Please restate, word for word, the lines below that begin at the one with "Task: Open the Executando menu" and end at the one with "Task: Open entry". Leave out all other lines.

━━━━━ EXERCISE DATA ━━━━━

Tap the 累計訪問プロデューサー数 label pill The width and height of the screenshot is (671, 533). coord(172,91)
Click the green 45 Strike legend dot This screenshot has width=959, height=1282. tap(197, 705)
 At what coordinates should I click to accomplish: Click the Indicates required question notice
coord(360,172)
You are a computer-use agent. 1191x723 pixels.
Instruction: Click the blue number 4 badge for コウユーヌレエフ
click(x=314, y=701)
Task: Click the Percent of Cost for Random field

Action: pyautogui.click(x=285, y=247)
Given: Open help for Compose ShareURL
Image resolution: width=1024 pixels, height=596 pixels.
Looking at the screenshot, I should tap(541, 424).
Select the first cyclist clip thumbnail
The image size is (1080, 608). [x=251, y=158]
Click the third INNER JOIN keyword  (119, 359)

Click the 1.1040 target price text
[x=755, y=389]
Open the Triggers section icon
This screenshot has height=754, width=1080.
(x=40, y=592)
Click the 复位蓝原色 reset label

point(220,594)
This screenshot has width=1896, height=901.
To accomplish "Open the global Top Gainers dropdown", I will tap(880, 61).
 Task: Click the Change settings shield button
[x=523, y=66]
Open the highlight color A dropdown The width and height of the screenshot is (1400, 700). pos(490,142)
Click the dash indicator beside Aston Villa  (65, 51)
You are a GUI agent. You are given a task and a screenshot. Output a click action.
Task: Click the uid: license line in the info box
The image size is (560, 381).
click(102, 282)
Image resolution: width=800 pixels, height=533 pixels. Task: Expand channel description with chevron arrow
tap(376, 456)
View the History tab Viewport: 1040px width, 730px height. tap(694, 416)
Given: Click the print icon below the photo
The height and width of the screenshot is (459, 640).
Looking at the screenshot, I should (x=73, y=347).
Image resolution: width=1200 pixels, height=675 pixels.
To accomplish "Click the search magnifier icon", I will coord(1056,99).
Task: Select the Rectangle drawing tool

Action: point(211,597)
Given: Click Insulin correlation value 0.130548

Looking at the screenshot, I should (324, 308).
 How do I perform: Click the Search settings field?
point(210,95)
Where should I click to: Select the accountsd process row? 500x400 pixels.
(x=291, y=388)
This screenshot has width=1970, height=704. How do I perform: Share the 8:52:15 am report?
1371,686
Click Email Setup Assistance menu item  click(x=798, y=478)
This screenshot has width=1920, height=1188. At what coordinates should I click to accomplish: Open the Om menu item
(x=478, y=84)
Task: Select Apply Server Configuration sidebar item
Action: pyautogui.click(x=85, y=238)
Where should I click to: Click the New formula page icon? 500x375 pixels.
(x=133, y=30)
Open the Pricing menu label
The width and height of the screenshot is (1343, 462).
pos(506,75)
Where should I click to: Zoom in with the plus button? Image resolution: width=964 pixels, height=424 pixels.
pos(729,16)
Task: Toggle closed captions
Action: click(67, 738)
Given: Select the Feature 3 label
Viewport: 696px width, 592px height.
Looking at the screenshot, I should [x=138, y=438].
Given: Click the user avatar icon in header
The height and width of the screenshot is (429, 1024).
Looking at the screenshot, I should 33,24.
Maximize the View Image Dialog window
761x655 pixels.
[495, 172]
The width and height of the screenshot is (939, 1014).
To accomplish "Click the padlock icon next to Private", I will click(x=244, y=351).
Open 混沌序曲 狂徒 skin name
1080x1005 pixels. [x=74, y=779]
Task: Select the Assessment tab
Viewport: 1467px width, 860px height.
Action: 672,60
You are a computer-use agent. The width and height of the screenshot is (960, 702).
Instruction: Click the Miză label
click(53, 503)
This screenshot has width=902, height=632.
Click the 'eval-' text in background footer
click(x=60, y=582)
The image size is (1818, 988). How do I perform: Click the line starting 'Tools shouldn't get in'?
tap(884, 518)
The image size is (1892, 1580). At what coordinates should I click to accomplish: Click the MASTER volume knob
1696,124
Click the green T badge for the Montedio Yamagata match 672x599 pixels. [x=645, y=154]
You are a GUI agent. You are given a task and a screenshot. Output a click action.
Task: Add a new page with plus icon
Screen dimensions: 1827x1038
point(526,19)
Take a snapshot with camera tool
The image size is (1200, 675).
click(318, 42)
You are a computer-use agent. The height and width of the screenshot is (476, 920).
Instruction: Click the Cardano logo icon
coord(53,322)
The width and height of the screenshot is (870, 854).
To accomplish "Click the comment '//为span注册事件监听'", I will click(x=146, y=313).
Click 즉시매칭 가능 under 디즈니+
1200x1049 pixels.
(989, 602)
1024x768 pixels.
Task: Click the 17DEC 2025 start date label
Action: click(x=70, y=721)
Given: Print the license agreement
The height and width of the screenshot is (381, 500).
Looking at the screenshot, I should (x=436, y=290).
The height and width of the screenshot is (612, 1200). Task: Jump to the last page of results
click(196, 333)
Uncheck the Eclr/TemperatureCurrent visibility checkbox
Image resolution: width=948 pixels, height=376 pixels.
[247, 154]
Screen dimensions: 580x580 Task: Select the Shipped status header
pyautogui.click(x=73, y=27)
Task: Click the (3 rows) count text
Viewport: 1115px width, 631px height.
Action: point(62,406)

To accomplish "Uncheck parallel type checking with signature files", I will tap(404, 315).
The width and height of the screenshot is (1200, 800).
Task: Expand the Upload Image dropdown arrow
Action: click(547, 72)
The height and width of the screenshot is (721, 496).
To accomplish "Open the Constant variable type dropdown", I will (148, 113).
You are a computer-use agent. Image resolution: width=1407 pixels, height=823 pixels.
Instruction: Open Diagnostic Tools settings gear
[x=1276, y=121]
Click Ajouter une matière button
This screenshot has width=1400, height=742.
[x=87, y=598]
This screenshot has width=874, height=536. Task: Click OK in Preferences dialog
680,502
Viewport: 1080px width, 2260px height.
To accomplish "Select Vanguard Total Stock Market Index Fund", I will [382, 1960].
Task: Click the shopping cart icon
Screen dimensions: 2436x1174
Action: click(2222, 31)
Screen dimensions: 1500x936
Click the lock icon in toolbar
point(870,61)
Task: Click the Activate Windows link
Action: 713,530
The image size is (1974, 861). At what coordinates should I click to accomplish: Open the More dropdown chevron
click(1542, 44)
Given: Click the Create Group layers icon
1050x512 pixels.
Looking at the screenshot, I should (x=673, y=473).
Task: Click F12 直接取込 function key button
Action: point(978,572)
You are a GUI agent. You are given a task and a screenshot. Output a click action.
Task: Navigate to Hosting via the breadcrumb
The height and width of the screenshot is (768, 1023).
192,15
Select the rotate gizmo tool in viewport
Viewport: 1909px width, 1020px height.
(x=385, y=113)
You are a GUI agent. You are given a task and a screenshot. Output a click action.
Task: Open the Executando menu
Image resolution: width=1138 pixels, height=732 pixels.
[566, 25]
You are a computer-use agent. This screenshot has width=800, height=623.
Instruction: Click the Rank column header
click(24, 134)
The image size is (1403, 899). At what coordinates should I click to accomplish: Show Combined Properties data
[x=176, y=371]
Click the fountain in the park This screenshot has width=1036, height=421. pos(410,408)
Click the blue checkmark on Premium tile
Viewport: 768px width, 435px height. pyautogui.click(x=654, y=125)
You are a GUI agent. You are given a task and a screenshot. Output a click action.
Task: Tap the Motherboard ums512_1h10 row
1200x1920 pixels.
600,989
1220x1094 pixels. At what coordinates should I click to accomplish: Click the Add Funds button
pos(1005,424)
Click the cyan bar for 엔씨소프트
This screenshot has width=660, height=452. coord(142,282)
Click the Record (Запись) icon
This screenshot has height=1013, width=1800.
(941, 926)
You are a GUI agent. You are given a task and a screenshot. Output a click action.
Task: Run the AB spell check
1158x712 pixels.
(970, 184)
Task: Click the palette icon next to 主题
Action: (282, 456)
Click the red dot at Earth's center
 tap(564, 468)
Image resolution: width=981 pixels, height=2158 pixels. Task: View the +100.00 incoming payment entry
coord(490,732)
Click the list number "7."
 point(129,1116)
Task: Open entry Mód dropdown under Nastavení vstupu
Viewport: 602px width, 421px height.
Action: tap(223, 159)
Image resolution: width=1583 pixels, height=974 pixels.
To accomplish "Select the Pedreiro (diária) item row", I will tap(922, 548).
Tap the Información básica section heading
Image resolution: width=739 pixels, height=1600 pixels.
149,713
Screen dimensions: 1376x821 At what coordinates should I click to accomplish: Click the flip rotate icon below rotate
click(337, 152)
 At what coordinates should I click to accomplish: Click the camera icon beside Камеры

━━━━━

REPLY TO THE EXERCISE:
Task: Open the Executando menu
Image resolution: width=1138 pixels, height=732 pixels.
[566, 25]
You are a computer-use agent. This screenshot has width=800, height=623.
Instruction: Click the Rank column header
click(24, 134)
The image size is (1403, 899). At what coordinates should I click to accomplish: Show Combined Properties data
[x=176, y=371]
Click the fountain in the park This screenshot has width=1036, height=421. pos(410,408)
Click the blue checkmark on Premium tile
Viewport: 768px width, 435px height. pyautogui.click(x=654, y=125)
You are a GUI agent. You are given a task and a screenshot. Output a click action.
Task: Tap the Motherboard ums512_1h10 row
1200x1920 pixels.
600,989
1220x1094 pixels. At what coordinates should I click to accomplish: Click the Add Funds button
pos(1005,424)
Click the cyan bar for 엔씨소프트
This screenshot has width=660, height=452. coord(142,282)
Click the Record (Запись) icon
This screenshot has height=1013, width=1800.
(941, 926)
You are a GUI agent. You are given a task and a screenshot. Output a click action.
Task: Run the AB spell check
1158x712 pixels.
(970, 184)
Task: Click the palette icon next to 主题
Action: (282, 456)
Click the red dot at Earth's center
 tap(564, 468)
Image resolution: width=981 pixels, height=2158 pixels. Task: View the +100.00 incoming payment entry
coord(490,732)
Click the list number "7."
 point(129,1116)
Task: Open entry Mód dropdown under Nastavení vstupu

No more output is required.